● AUFGABE:
Wiederhole die folgenden Zeilen der Einträge wortgetreu. Beginne bei der Zeile, die „Task: Choose the 150,000 radio option“ enthält, endige nach der Zeile, die „pyautogui.click(x=16, y=129)“ enthält, und lass dabei die Bilder weg.

Einträge zu Oberflächenelementen:
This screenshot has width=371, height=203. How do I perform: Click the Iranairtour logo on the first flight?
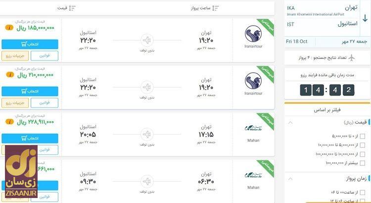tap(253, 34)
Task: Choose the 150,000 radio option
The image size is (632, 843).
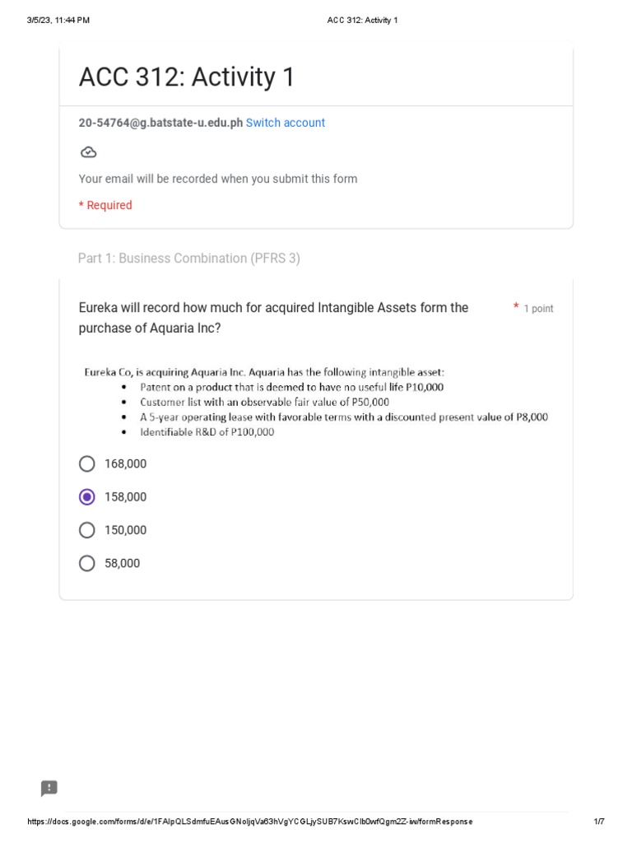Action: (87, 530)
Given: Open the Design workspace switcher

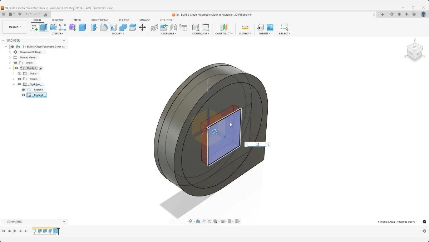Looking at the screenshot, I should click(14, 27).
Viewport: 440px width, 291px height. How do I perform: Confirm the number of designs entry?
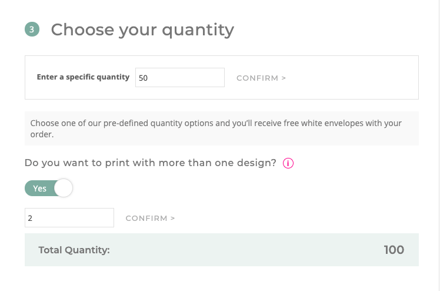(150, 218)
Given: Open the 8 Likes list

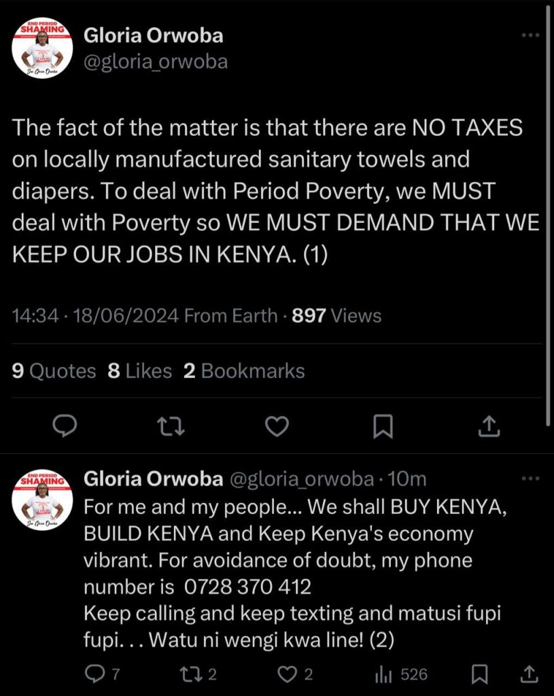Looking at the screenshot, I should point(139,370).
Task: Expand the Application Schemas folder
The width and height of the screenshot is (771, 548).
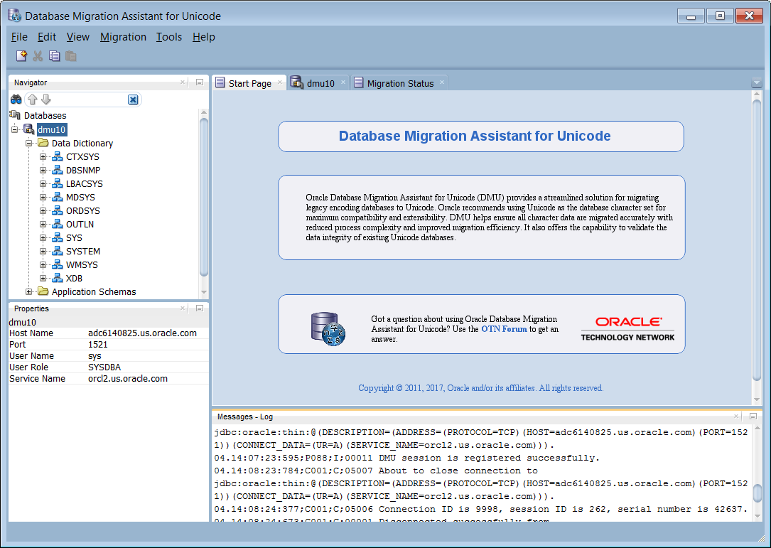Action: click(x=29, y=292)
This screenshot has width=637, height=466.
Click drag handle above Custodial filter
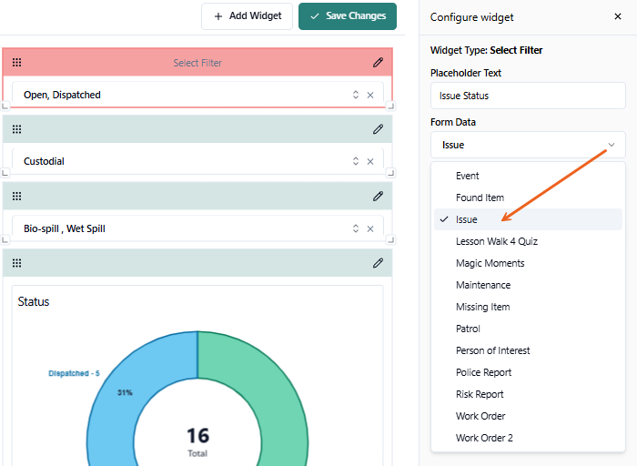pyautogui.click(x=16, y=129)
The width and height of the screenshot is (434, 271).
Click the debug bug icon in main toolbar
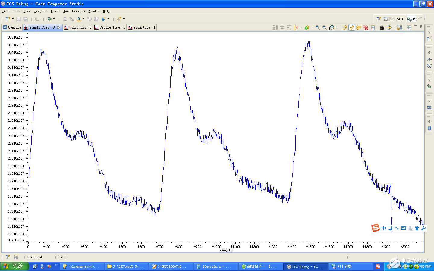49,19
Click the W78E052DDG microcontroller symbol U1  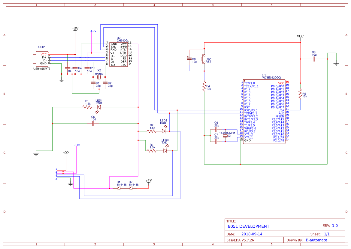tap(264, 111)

● ERGEBNIS DER AUFGABE:
Task: Choose the 150,000 radio option
The image size is (632, 843).
Action: (87, 530)
Given: Open the Design workspace switcher

Looking at the screenshot, I should click(14, 27).
Viewport: 440px width, 291px height. How do I perform: Confirm the number of designs entry?
(150, 218)
Given: Open the 8 Likes list

Looking at the screenshot, I should point(139,370).
Task: Expand the Application Schemas folder
The width and height of the screenshot is (771, 548).
Action: click(x=29, y=292)
This screenshot has width=637, height=466.
Click drag handle above Custodial filter
pyautogui.click(x=16, y=129)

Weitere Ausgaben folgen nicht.